[J]ust recently, news broke that rapper/entrepreneur Jay Z was purchasing a Swedish streaming music company Aspiro for $56 million.
The deal would give Jay Z’s new company Project Panther control of the corporation, which produces TIDAL app.
If all goes according to plan, TIDAL will be positioned to contend with other streaming services, with additional offerings such as videos and other curated content.
That is if the transaction goes through.
Aspiro’s principal shareholder Streaming Media AS has agreed to sell their 75.9 percent majority stake in Aspiro to Project Panther.
However, some remaining shareholders have raised questions about the deal, leading an Independent Bid Committee to disclose more information about the future of Aspiro.
According to the Independent Bid Committee, which is analyzing Aspiro’s sale, the company is in need of cash and does not have enough capital to operate beyond the next 12 months.
“The Company is not fully funded for the coming twelve months. The board of directors is considering various funding alternatives,” the Independent Bid Committee explained to shareholders. “The board of directors further notes that a change of ownership of the Company, inter alia by way of a completion of the public bid from Panther, could give rise to new funding opportunities for the Company.”
The matter of raising funds is crucial to Aspiro’s plans for the worldwide expansion of TIDAL, which currently has a library of over 25 million songs and 75,000 videos.
Jay Z’s firm must see the long-term potential of the company because it is not turning a profit.
For Aspiro, this means that the corporation has hit a ceiling for its global expansion plans.
Drawing new users to the TIDAL service will require money the company does not have, thus stifling its ability to compete against well-funded rivals like Deezer,Rdio and Spotify.

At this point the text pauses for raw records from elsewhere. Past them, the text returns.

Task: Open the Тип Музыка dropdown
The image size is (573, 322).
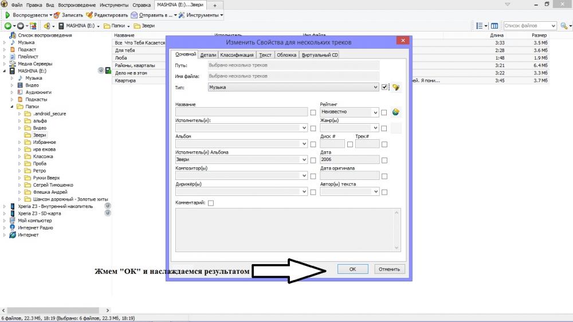Action: coord(293,87)
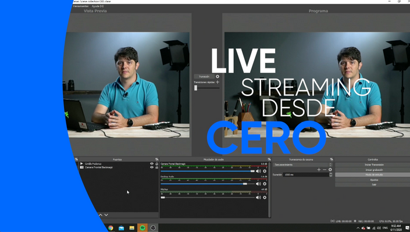
Task: Click the Iniciar Transmisión button
Action: coord(374,165)
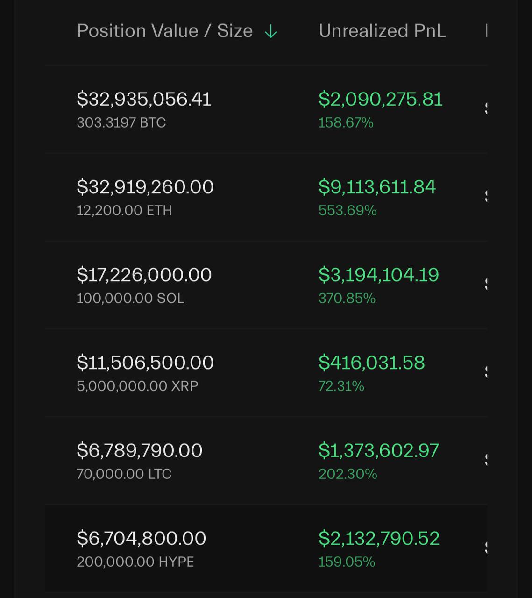The image size is (532, 598).
Task: Select the $11,506,500.00 XRP position value
Action: [x=145, y=363]
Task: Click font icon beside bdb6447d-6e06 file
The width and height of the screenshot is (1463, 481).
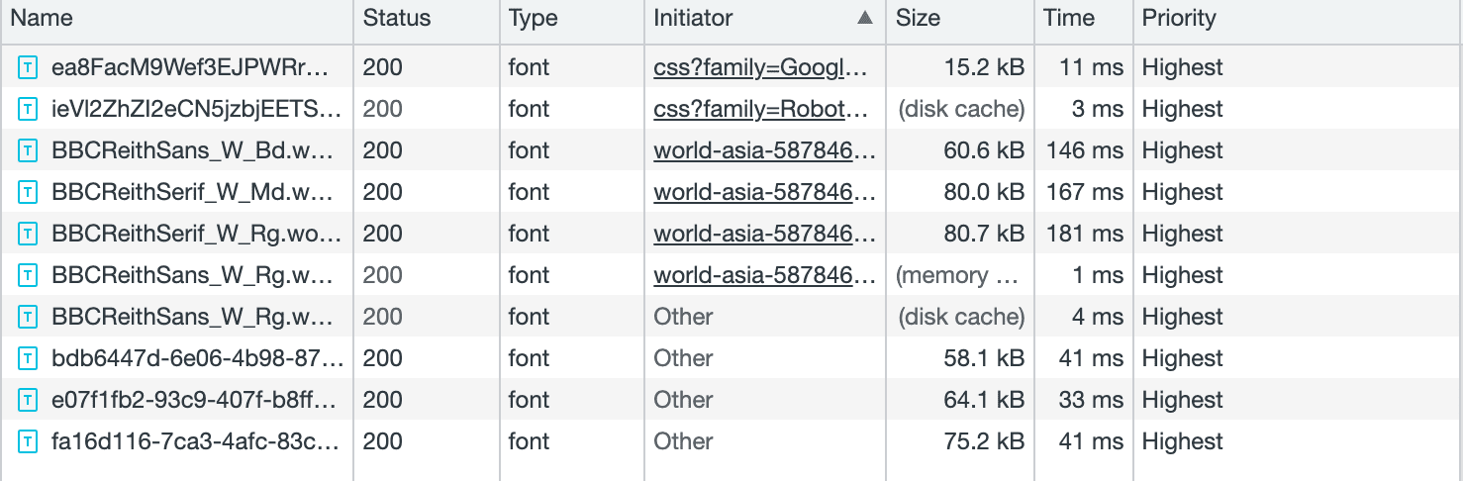Action: [30, 359]
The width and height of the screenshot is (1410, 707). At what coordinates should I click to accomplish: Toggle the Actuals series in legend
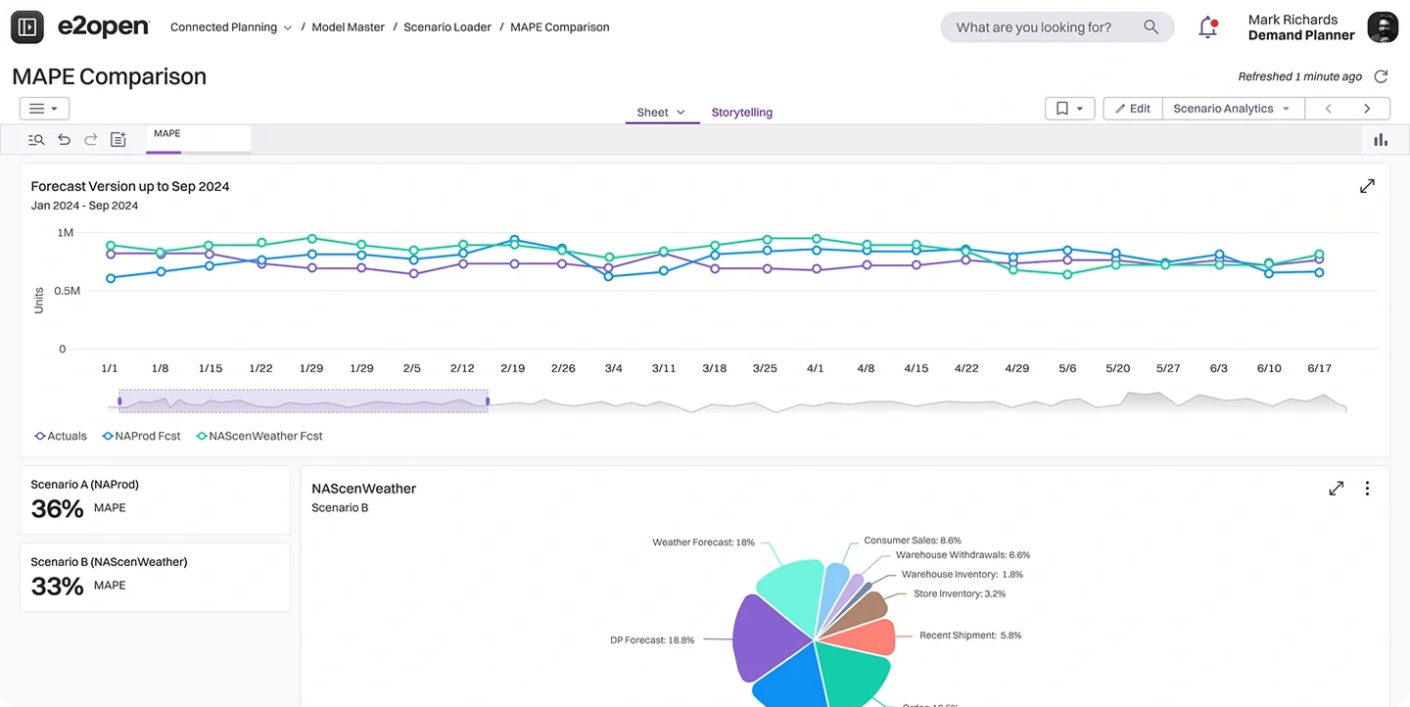point(61,436)
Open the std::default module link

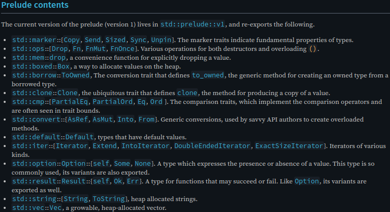pos(36,137)
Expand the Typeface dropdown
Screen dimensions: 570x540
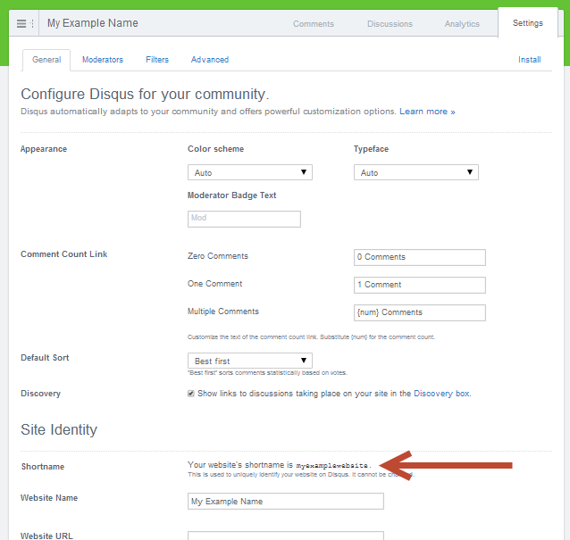point(415,172)
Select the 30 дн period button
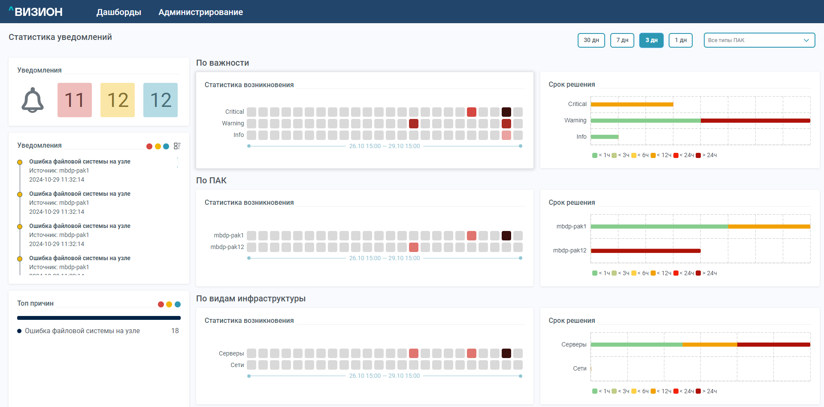 coord(591,40)
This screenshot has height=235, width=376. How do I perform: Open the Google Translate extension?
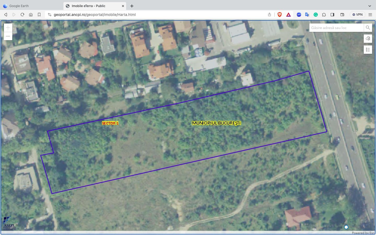(307, 15)
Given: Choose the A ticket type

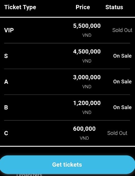Looking at the screenshot, I should pos(6,82).
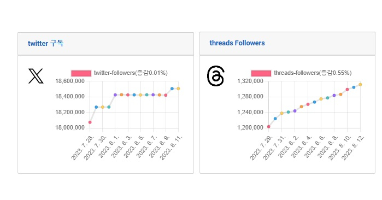Image resolution: width=382 pixels, height=200 pixels.
Task: Click the 2023. 8. 6. x-axis label on Threads chart
Action: pyautogui.click(x=315, y=147)
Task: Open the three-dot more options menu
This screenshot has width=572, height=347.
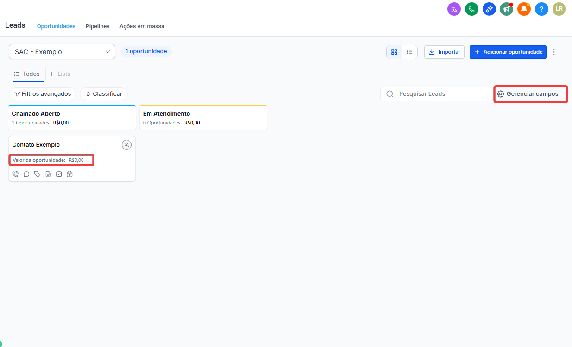Action: point(554,52)
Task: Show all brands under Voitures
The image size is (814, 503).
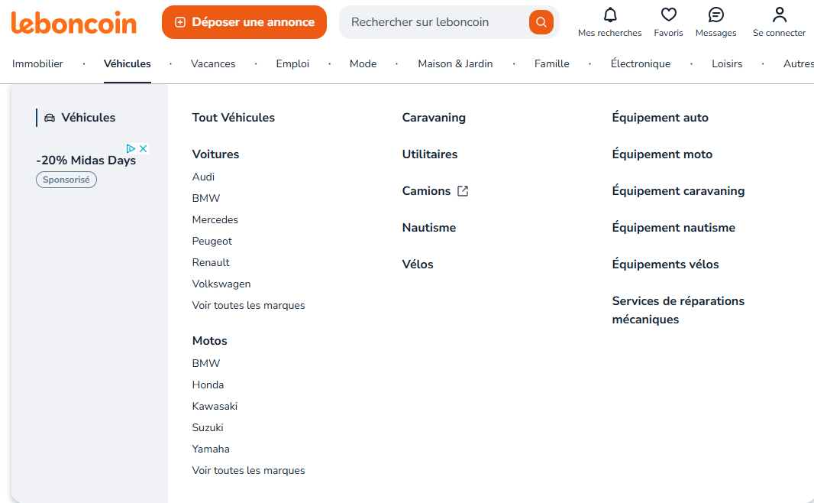Action: click(x=248, y=305)
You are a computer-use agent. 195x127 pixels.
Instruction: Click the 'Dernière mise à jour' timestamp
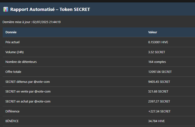point(31,22)
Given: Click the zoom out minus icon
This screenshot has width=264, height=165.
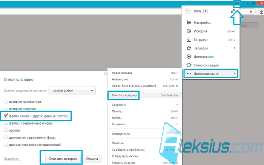Looking at the screenshot, I should [189, 11].
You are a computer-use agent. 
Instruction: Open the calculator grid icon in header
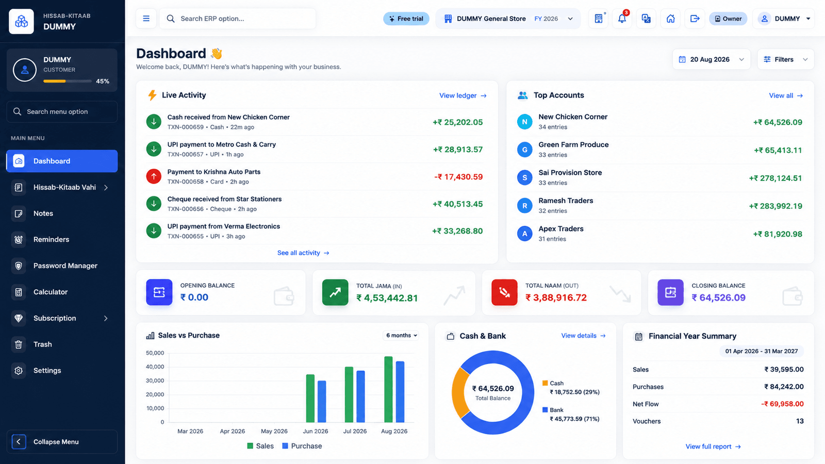pyautogui.click(x=599, y=19)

To put these numbers in context, Deezer has raised $149 million; Rdio has raised $125 million while Spotify has raised $537 million.
The Independent Bid Committee believes that Jay Z’s $56 million cash infusion is the solution, in terms of prospects for Aspiro’s long-term growth.
The agreement would also help later rounds of funding for the publicly traded Swedish company.
“Taking Aspiro’s streaming services to the next level requires a dedicated owner with relevant experience and knowledge as the streaming market is highly competitive and evolves rapidly,” the Independent Bid Committee explained to shareholders.
According to documents, Jay Z intends to keep Aspiro’s current executive team, which includes Andy Chen, former VP of MTV Networks Europe and Viacom International.
Chen also worked for Interscope Records, promoting early records for Eminem, Black Eyed Peas, and others.
Jay Z’s arrangement to acquire Aspiro is supposed to be closed by March 18 if all regulatory hurdles are cleared.